### What is being asked
Pull out each row below that contains the word "will", and copy those rows in full.

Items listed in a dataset
########################################

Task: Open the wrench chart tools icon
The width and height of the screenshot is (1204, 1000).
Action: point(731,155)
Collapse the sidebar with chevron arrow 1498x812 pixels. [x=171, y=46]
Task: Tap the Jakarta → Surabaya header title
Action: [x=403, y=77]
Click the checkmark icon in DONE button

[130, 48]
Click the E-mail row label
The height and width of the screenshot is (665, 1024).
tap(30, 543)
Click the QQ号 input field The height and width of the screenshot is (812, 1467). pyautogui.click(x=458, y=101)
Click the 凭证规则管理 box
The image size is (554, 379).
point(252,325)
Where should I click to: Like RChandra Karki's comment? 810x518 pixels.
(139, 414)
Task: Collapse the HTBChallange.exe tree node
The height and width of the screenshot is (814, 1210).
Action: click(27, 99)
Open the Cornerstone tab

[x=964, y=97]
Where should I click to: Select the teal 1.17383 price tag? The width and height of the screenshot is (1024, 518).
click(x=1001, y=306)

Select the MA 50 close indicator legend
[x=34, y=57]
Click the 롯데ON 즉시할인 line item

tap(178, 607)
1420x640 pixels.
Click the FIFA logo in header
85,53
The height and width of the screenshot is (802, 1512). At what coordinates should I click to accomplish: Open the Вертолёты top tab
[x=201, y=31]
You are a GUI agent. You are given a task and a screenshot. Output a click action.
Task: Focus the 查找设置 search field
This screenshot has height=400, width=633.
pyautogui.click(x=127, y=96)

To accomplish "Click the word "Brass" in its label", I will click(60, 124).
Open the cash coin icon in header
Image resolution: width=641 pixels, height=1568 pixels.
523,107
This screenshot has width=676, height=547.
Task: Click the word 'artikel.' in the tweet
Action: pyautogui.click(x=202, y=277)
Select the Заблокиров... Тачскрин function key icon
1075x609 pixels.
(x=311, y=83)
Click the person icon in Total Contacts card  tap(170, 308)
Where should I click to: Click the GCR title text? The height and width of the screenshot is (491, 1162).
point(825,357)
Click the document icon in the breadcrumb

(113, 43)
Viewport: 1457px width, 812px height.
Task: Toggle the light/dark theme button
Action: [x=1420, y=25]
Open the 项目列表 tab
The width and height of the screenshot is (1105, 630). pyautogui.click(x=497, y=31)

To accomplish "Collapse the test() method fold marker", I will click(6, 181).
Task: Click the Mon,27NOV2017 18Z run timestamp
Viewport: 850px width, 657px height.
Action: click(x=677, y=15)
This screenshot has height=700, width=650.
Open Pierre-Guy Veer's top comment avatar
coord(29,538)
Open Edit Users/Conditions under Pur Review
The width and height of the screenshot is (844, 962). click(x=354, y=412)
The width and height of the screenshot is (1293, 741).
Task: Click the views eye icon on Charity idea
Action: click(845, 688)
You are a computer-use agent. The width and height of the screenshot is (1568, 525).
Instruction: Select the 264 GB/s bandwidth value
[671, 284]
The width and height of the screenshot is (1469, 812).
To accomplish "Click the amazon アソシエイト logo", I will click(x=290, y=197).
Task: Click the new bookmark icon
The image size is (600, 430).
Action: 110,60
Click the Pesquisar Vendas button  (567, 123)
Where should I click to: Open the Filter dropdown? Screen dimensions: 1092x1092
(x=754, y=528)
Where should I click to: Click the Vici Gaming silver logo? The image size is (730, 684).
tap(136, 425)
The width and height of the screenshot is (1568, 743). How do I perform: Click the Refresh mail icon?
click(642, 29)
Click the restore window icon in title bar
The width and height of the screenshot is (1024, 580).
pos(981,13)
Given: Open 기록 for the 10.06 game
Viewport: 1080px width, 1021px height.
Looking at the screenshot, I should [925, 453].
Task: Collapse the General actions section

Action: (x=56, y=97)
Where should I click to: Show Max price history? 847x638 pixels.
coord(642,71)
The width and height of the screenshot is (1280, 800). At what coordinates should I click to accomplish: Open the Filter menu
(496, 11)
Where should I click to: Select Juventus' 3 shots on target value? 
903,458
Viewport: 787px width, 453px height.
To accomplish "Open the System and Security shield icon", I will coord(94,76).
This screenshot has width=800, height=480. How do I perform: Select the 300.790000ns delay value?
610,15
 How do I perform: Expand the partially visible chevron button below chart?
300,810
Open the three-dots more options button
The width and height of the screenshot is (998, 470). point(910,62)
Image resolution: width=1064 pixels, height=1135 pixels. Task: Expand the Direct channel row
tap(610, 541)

########################################

### Solution to the problem
To accomplish "Click the word "Brass" in its label", I will click(60, 124).
To accomplish "Collapse the test() method fold marker", I will click(6, 181).
To accomplish "Click the amazon アソシエイト logo", I will click(x=290, y=197).
To accomplish "Open the System and Security shield icon", I will coord(94,76).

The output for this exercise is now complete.